On a friend's wedding

I am thinking today about a woman who has been my friend since we were 14-year-old freshmen in high school.  When I am feeling particularly down on myself, I have to remember that there must be something redeemable in me because she wouldn't have stuck around so long if I was a complete shit.

She is getting married this weekend, and so she is on my mind.

There is a part of me that wonders if I have anything to offer her in the way of marital advice.  Since D and I are in our fourteenth year of marriage, one would think I might have some sage wisdom to offer, a nugget of brilliance that has served me well.

But there isn't.  I got nothin'.

Because as I've mentioned on this blog, I don't know how I got lucky enough to have a pretty good marriage that has survived as long as it has.
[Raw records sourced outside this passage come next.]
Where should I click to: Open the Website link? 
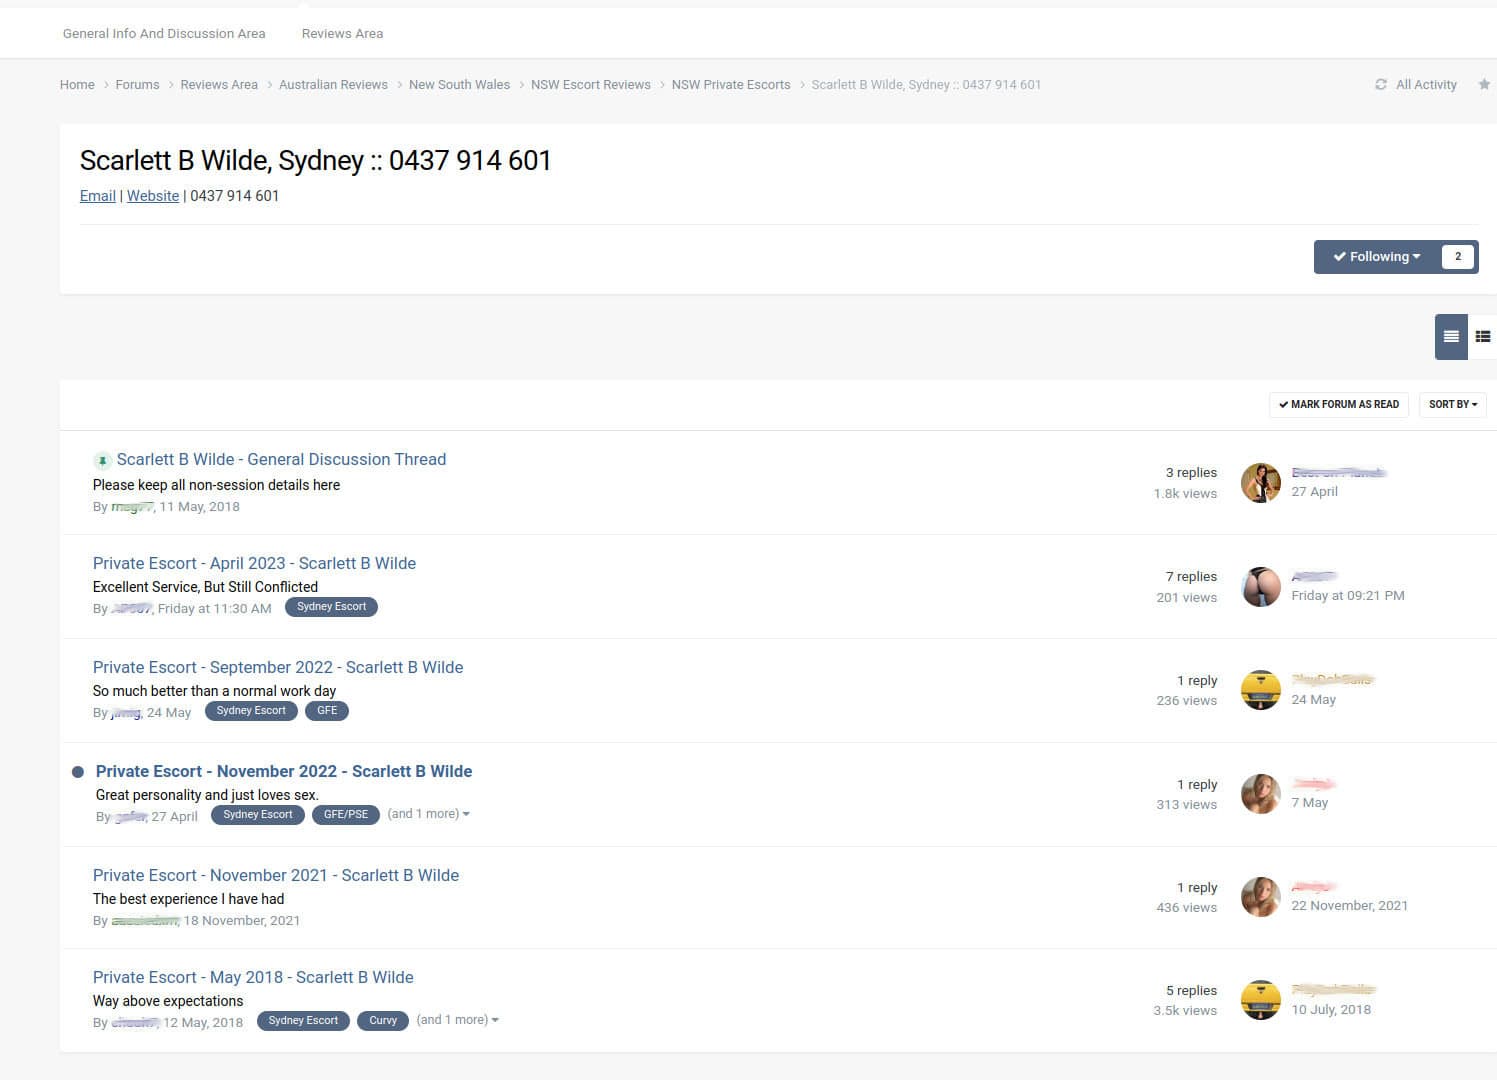point(152,195)
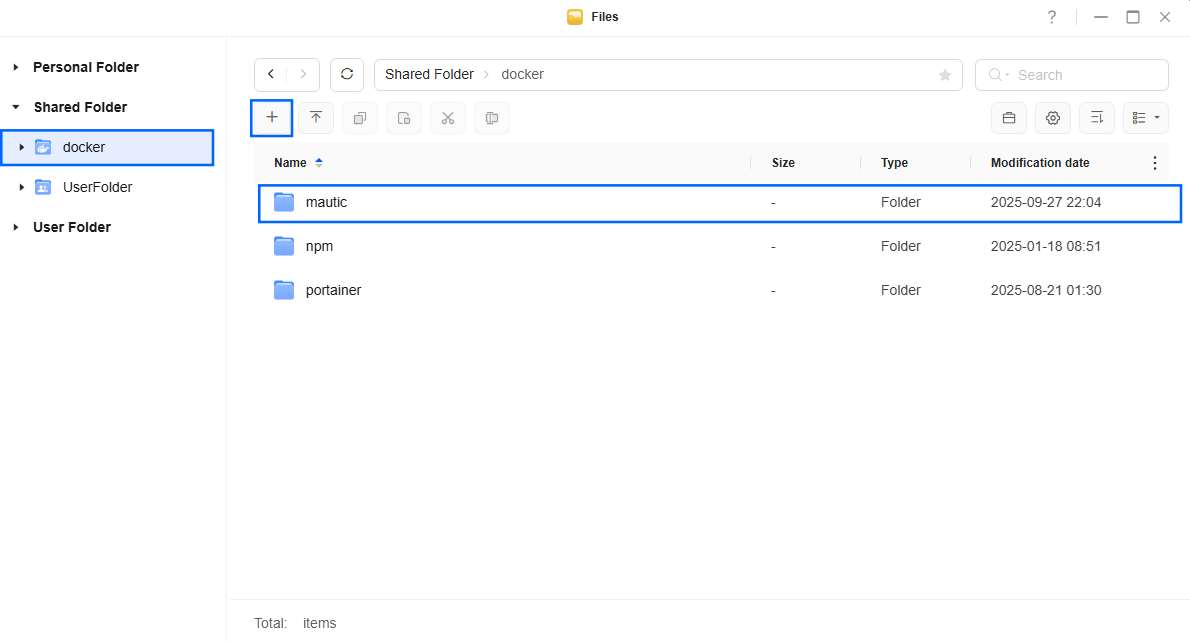Refresh the current folder listing
Screen dimensions: 1190x641
coord(347,75)
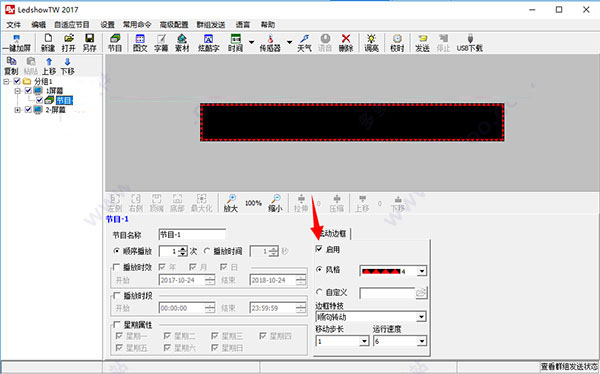Open the 运行速度 speed dropdown
The image size is (600, 374).
click(399, 341)
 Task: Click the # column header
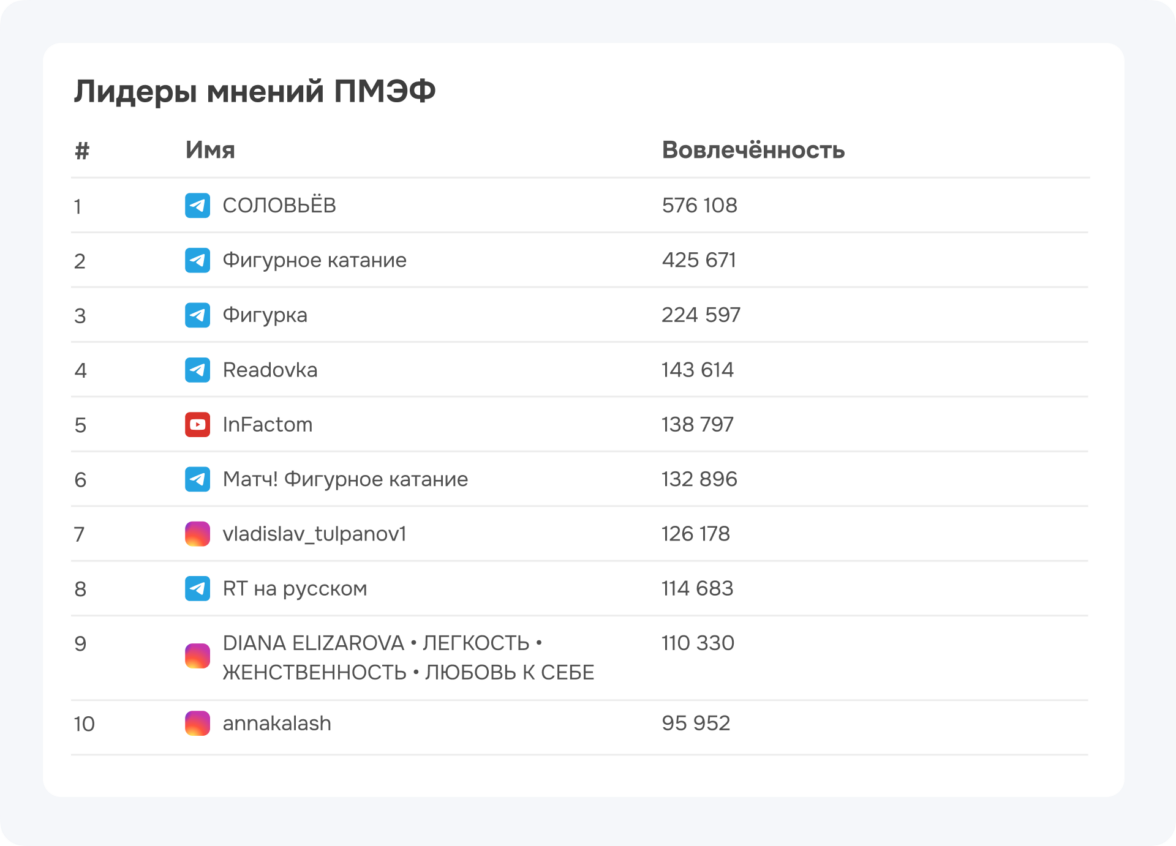click(82, 151)
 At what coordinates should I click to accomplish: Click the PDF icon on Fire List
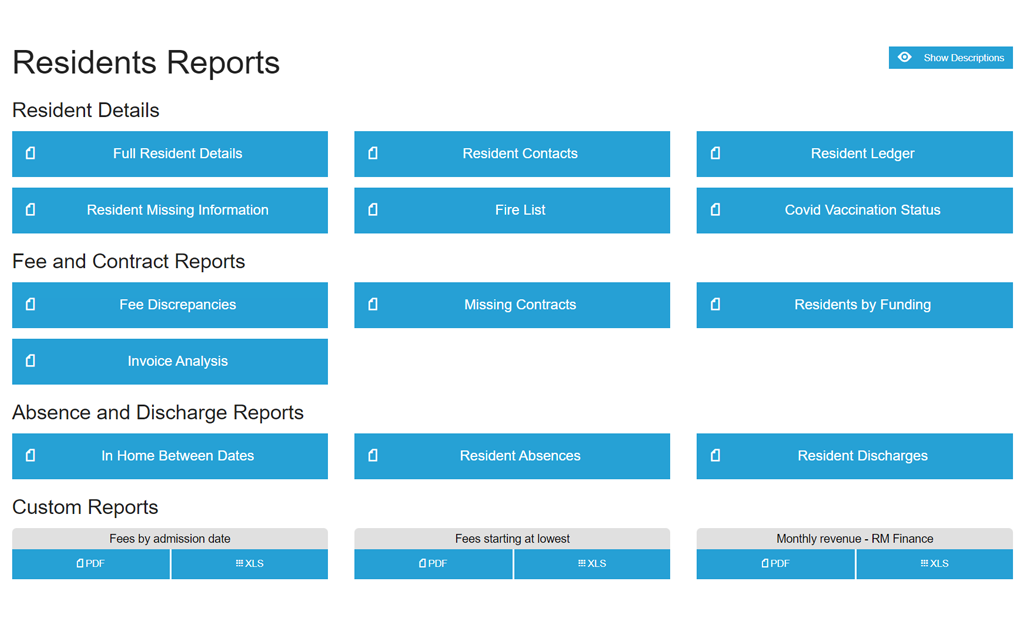coord(372,210)
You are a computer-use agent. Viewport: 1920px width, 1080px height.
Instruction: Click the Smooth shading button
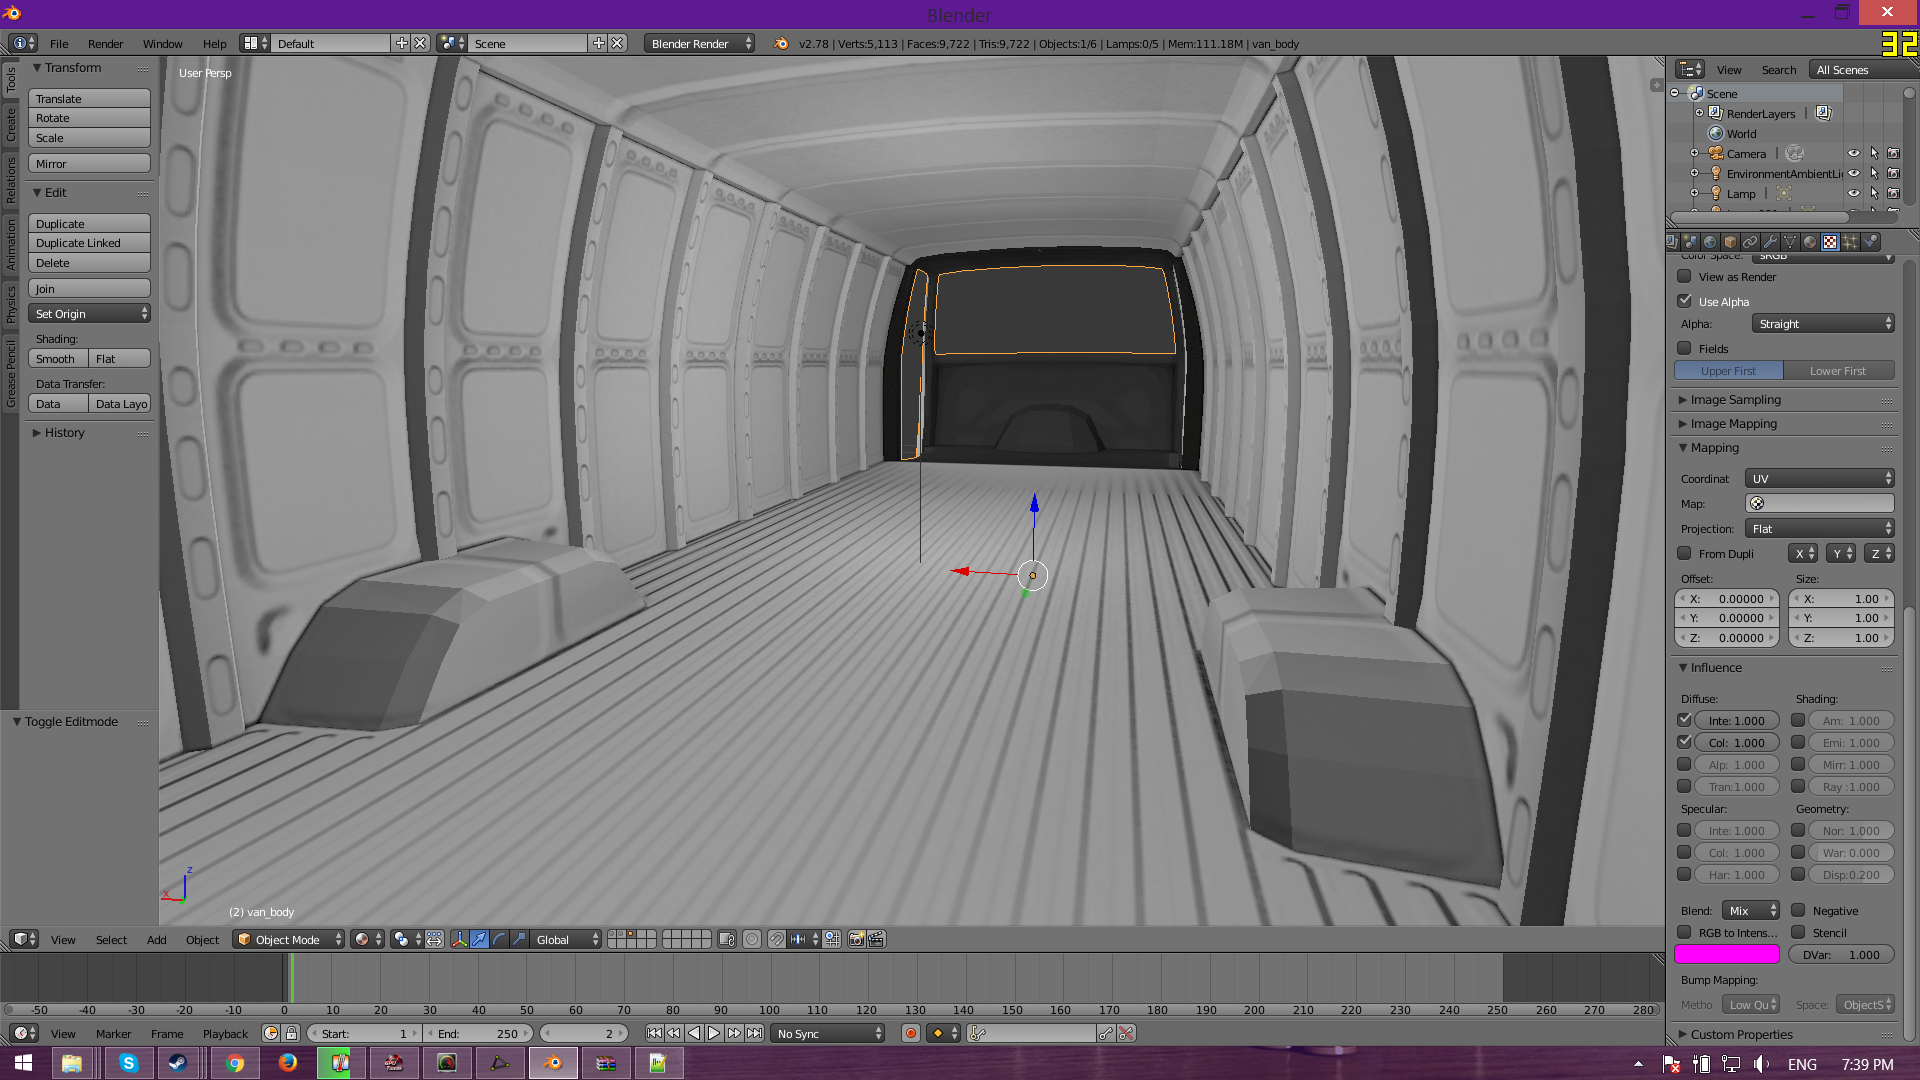57,359
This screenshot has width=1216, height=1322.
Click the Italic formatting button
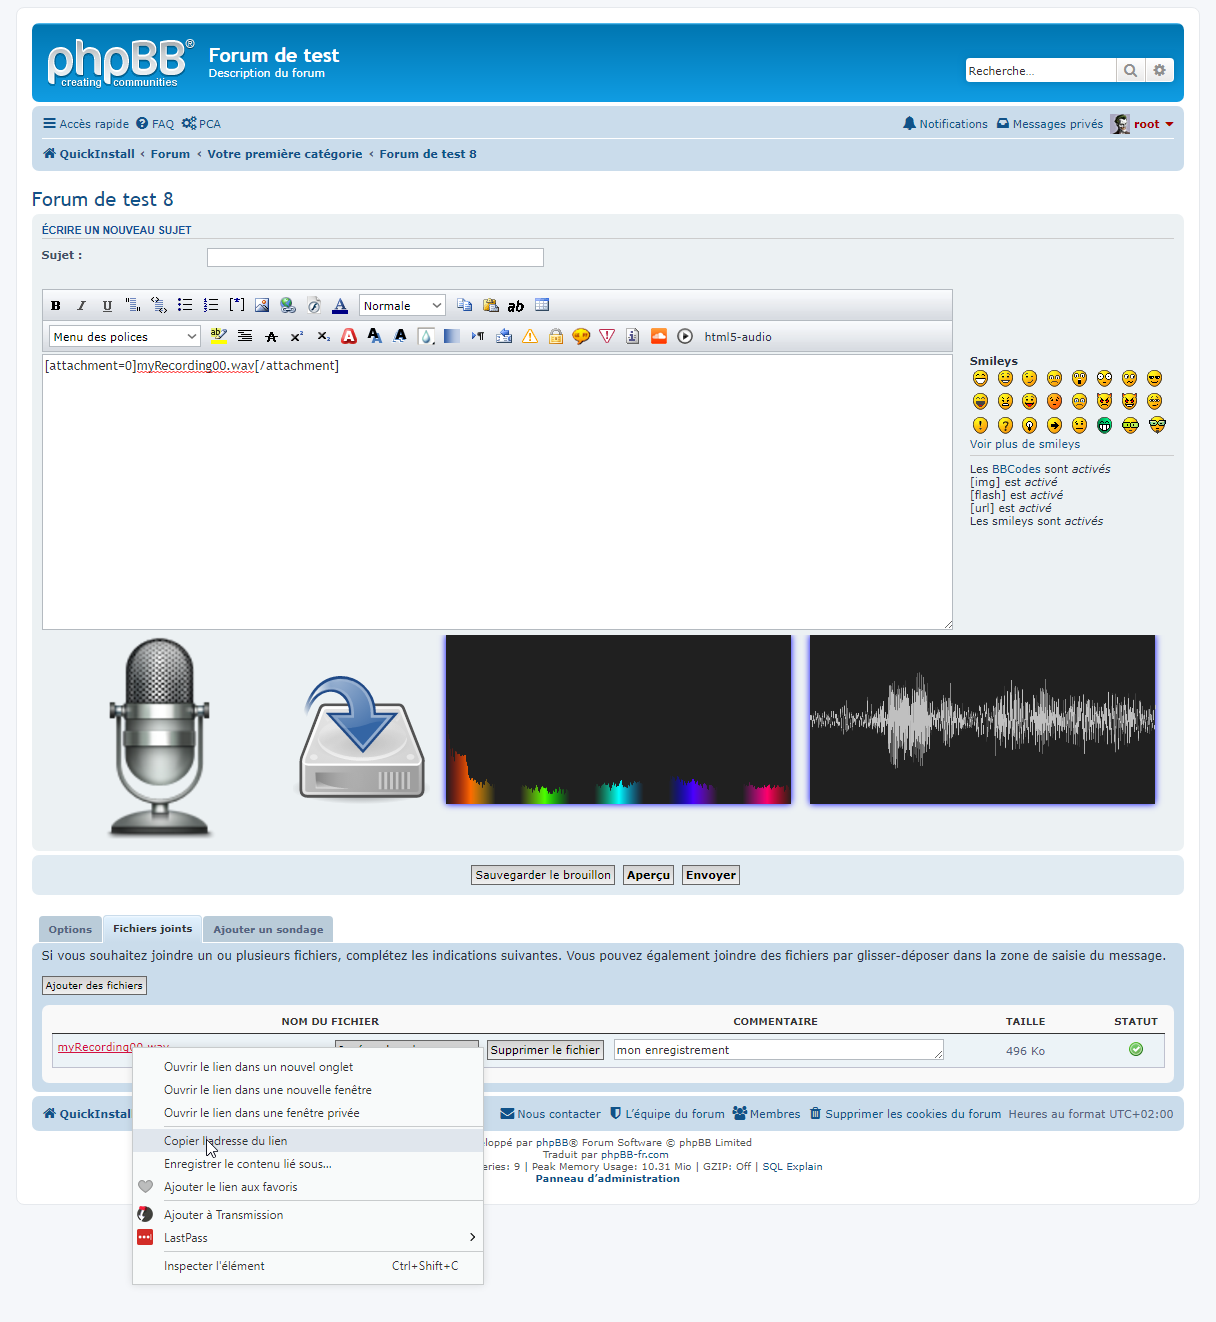click(82, 306)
My friend is far more mature than I was when I married (as a wee helpless babe of 24).  She has lived on her own for many years.  She knows she can take care of herself without any man's help.  She has never confused being alone with loneliness (at least to the point where she thinks she needs a man and therefore has chosen just any man for his presence).  

If anything, I think I need her advice on how to be a successfully independent woman.
Because I think if our circumstances were switched, I feel fairly confident I wouldn't have chosen my company as well.
(Of course, when I think about the 4-5 guys I dated with any touch of seriousness prior to marriage, they were all good and decent men who probably would have made good husbands for me, so maybe I don't give myself enough credit.)

Anyway.........

Since I have no advice for her, I am sending her lots of wishes.....
For mostly happy times in her marriage.
For fortitude and closeness during the difficult or sad times.
For laughter and travels together.
For, perhaps if they deem it desirable, a little one that I can visit in the hospital the day after his/her birth.
And for her continued friendship in my life.

Love you KL. 

1 comment:

Kelsey said...

But Carrie, I think there is advice in your wishes - and they are lovely. Good things for all of us to keep in mind.